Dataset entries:
+-------+

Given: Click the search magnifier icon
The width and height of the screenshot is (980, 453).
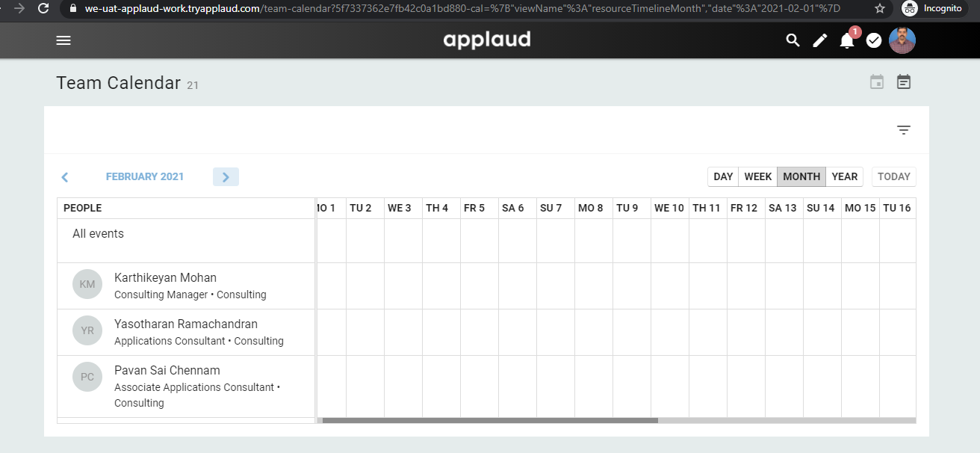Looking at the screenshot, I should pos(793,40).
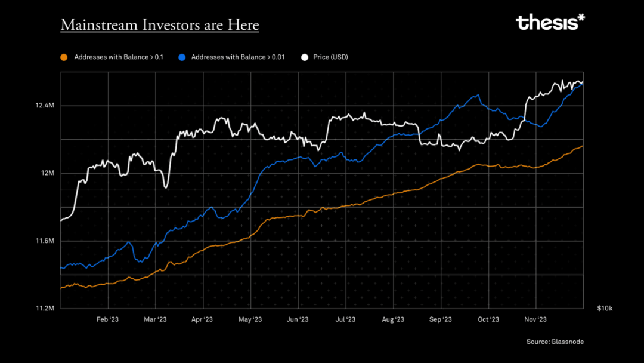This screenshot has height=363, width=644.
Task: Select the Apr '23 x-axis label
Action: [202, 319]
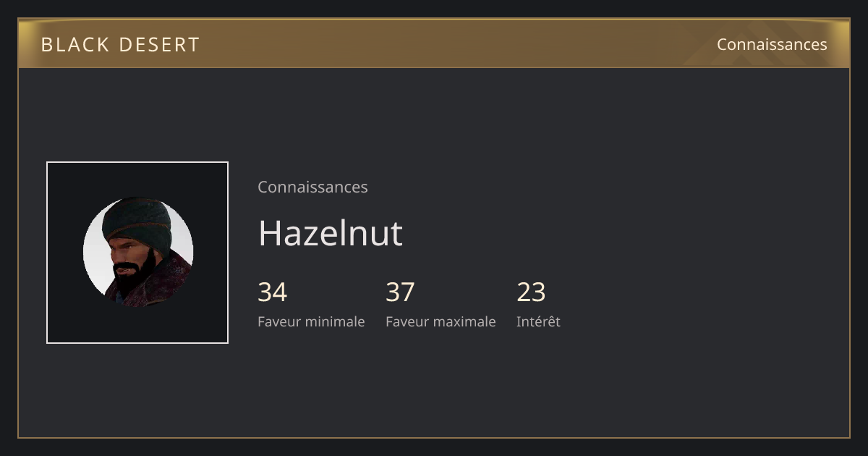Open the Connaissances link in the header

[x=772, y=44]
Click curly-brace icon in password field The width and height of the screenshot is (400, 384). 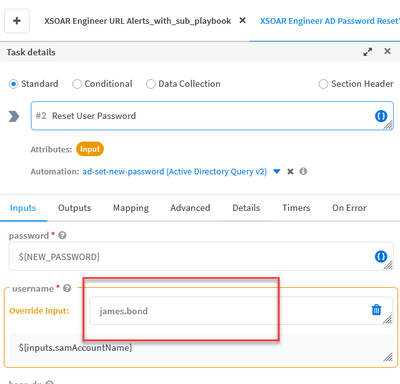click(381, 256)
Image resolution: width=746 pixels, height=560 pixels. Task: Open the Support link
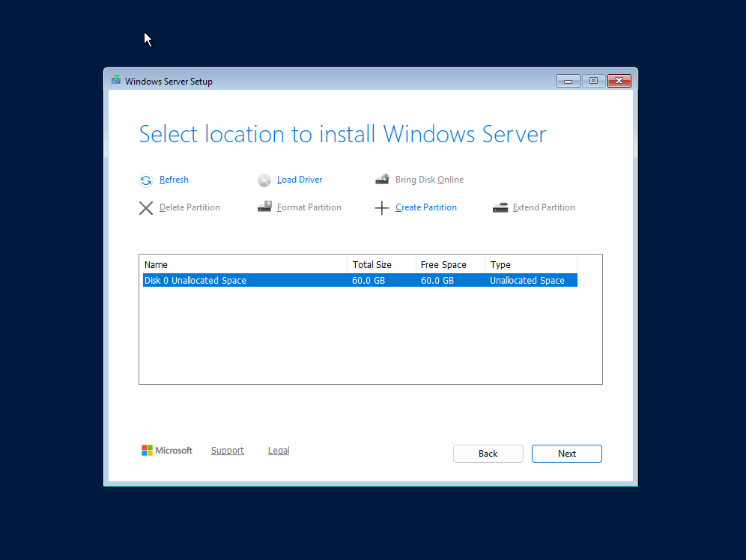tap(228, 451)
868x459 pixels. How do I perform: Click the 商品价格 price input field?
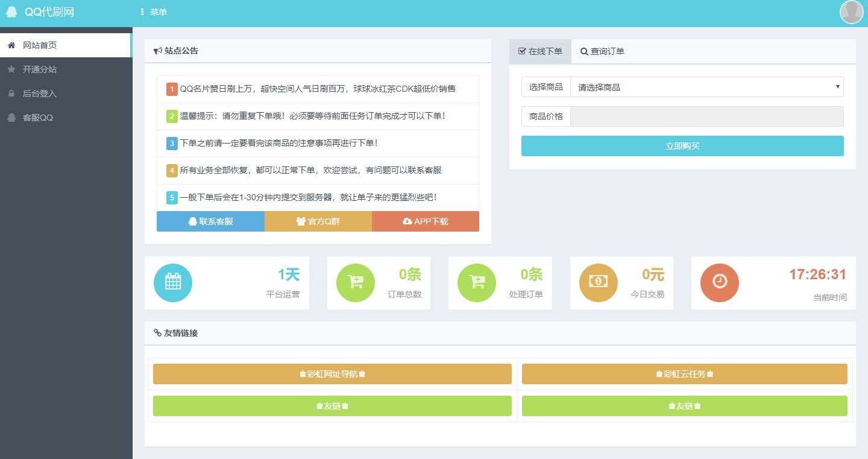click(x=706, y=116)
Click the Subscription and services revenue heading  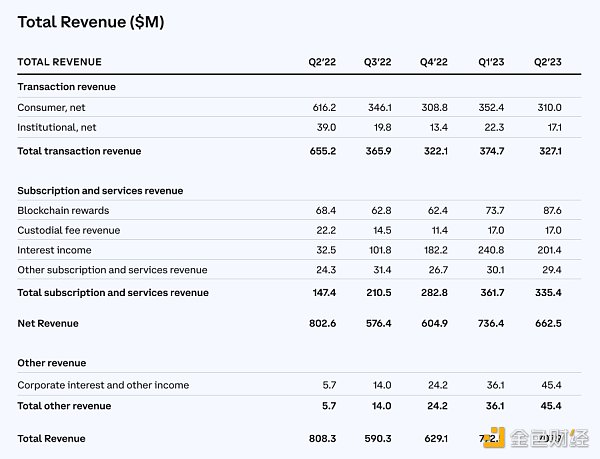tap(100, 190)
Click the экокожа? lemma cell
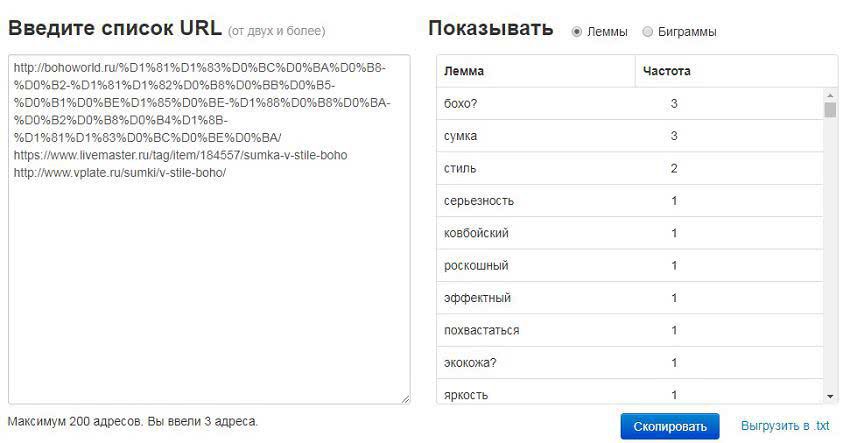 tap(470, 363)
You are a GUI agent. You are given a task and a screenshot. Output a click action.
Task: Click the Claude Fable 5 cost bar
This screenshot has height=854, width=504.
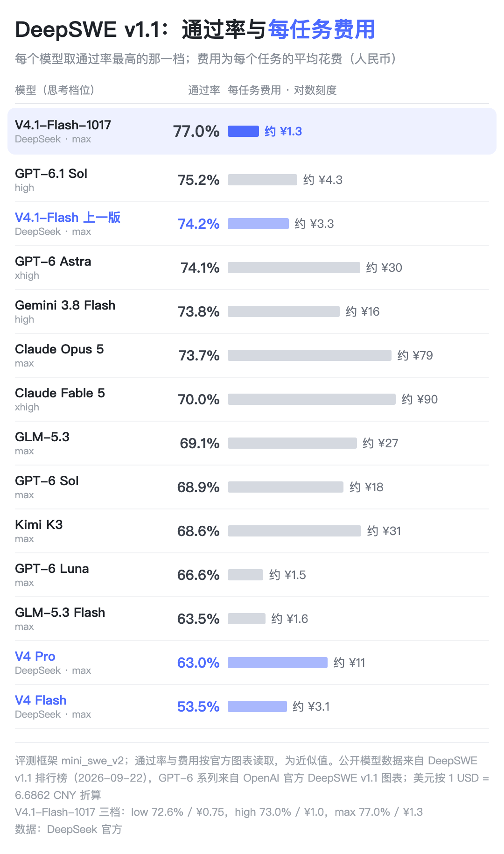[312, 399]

+-------+

◆ Task details
Word for word, restate the lines from the one containing "Task: Click the Claude Fable 5 cost bar" through the end of the entries. Do not include pictures.

◆ Answer box
Task: Click the Claude Fable 5 cost bar
This screenshot has height=854, width=504.
[312, 399]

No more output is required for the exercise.